The year 9 students from Northern Bay College, Surf Coast Secondary College, Geelong Lutheran College, Lorne Aireys Inlet P-12 College, and Sacred Heart College had a day of guest presenters, exciting activities and prizes as part of the Great Ocean Road Coast’s award-winning Environmental Education Program.

The day featured special presentations from Corrina Eccles, Wadawurrung Aboriginal Corporation; Meg Cullen, Birdlife Australia; Deidre Murphy, Corangamite Catchment Management Authority; Alan Beckhurst, Queenscliff Marine and Freshwater Discovery Centre, Victorian Fisheries Authority; Lachlan McKenzie, Eco Logic; Luke Hynes, Jan Juc Coast Action and Sam Marwood, Edge Pledge.

Great Ocean Road Coast Chairman Ken Northwood said educating the next generation about the precious coastal environment was a major priority for the organisation.

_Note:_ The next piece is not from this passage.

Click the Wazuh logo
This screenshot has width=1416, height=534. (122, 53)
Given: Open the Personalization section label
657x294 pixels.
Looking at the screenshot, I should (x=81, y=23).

“The Coast Guardians program is aimed at increasing awareness around environmental issues and encouraging social responsibility and environmental stewardship. Ultimately, we hope that participants will be able to walk along a well-cared for coastline and enjoy the benefits of their hard work.  The program is also aimed at fostering partnerships between the schools, GORCC, local community organisations and local environmental volunteer groups.

“We’re incredibly proud of the achievements of our education program, which has been celebrated with awards by the Victorian Coastal Council and was a finalist in the recent VicParks Awards in the Community Category.”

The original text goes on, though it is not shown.